If you keep going down this path, you realize that this same idea could work for streaming string->string transformations (like gzip or SSL), and even for streaming aggregations like HyperLogLog. And the ultimate dream is that this all can compose nicely.

This is the vision which I am constantly working towards. But I’m also grounded by the need to deliver tangible things like something that Ruby and other language implementations can use right now.

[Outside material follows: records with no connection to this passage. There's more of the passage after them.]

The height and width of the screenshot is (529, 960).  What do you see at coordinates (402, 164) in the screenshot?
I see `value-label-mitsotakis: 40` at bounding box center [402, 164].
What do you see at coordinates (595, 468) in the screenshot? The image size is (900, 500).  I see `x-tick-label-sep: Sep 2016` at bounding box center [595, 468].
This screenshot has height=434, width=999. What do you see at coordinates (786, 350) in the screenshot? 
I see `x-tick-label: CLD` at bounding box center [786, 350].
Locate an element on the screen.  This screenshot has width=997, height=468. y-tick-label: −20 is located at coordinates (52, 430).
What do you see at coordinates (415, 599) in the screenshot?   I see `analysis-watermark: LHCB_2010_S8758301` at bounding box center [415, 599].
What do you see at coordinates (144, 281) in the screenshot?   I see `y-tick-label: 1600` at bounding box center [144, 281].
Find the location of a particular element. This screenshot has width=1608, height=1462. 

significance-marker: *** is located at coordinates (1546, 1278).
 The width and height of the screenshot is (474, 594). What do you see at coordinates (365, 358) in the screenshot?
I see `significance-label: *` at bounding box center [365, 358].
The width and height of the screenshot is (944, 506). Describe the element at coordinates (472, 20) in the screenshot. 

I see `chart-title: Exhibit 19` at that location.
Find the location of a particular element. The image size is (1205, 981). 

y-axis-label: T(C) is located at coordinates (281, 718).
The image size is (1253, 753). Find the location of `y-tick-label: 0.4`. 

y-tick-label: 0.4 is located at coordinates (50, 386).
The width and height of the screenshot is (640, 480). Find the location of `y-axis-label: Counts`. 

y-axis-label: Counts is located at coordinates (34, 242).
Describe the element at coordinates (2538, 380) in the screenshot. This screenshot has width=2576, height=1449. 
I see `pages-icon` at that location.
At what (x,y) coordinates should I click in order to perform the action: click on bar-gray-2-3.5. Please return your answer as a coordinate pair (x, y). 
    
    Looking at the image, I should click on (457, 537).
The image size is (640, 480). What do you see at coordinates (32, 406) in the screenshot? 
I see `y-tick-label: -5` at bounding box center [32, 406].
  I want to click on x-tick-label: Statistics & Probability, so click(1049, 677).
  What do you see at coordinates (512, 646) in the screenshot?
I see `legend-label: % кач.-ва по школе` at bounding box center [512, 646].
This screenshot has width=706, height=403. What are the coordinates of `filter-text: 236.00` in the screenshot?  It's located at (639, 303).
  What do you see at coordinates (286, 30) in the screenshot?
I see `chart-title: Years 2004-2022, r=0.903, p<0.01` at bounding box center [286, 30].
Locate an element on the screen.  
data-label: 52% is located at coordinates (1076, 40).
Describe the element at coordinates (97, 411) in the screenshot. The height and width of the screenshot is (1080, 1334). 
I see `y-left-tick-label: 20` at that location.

Back to Planet Earth: Concrete Status

All of those lofty ideas are nice, but the devil is in the details. Here is the status of some of those details, in super-brief form:

protobuf encoder and decoder are fully complete (except for vending unknown fields, which I’d like to add at some point)
protobuf decoder (both pure-C and JIT) are completely rewritten. Pure-C decoder is now bytecode-based, and JIT is a code generator from that bytecode. Both decoders are fully-resumable, for when the input spans multiple buffers.
typed JSON parser and printer are pretty complete, following the JSON encoding conventions of proto3. “Typed JSON” means JSON that follows the structure of a protobuf schema.
upb now has a stable ABI; structure members and sizes are hidden in implementation files.
upb now supports fully-injectable memory allocation and error callbacks for parse-time structures. (Sharable, ahead-of-time structures like schemas and handlers still rely on a global malloc()).
there is now an “amalgamation” build where all upb sources are collapsed into a single .h/.c file pair, to make it easy to drop into another project’s build (the Ruby extension uses this

But there is still a lot to do:

need to split generic JSON encoder from typed JSON encoder. (Generic JSON encoder will use a schema like the above to represent arbitrary JSON, like YAJL, instead of being limited to a structured schema).
need to port to c89. This is a tough one for me. The title of this blog is “parsing, performance, minimalism with c99.” But practical experience is just making it clear that we’re still in a c89 world if you want maximum portability (and particularly the ability to integrate into other build systems).
need to tweak the handlers model to be even more composable. For example, it should be possible for the JSON encoder/decoder to internally use a generic upb base64 encoder/decoder to put binary data into string fields. It should also be easier to compose pipeline elements. We’re not quite to that level of composability yet.
need to implement a parser for .proto files, so we can parse them directly. Right now we can only load binary descriptors.
Expand to more formats! XML, HTTP, CSV, LevelDB log format, YAML, and more!
My most lofty vision, resurrect Gazelle, my parser generator, as an easy way of generating fast parsers that target upb natively. Think yacc/Bison/ANTLR, but more convenient, because you’ll be able to easily use Protocol Buffer in-memory objects as your parse tree / AST.

So there is still a lot to do, but it’s exciting to see it really working for Ruby already.

The name

As you can see from what I described above, upb is outgrowing its name, since it’s no longer just about Protocol Buffers. I’ve been playing with calling it “Unleaded” instead, as a backronym for upb (get it?), but I can’t seem to get this to stick.